Stored records
== Segment start ==
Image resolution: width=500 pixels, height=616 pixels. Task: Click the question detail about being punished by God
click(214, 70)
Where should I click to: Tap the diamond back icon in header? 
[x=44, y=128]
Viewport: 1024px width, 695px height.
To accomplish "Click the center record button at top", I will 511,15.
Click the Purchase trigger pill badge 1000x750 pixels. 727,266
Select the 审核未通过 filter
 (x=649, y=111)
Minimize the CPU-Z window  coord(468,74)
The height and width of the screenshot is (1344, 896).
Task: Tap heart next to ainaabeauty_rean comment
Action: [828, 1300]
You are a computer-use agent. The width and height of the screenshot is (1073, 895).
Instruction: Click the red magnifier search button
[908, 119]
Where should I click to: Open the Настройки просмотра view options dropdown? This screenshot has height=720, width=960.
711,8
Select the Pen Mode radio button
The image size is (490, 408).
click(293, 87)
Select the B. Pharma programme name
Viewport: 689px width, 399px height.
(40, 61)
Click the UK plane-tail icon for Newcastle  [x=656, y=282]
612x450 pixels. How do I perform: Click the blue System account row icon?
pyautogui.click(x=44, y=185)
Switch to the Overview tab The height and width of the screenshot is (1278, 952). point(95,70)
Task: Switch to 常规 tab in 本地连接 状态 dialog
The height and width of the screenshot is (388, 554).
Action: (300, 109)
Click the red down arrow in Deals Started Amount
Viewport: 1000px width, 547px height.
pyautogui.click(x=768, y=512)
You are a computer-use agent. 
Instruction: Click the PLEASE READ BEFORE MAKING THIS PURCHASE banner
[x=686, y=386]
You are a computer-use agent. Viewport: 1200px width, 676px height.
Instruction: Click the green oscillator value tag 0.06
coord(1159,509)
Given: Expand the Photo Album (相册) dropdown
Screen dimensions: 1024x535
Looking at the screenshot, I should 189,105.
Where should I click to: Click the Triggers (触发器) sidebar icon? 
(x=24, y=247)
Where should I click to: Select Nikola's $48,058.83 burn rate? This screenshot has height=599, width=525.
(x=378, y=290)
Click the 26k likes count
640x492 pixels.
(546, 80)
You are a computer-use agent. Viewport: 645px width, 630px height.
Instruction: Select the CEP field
== Segment end ==
Looking through the records, copy out every line in which the word "agent" is found.

## TASK RESULT:
You are a computer-use agent. The width and height of the screenshot is (1073, 895).
You are a computer-use agent. 
You are a computer-use agent. Viewport: 1200px width, 676px height.
You are a computer-use agent. Viewport: 645px width, 630px height.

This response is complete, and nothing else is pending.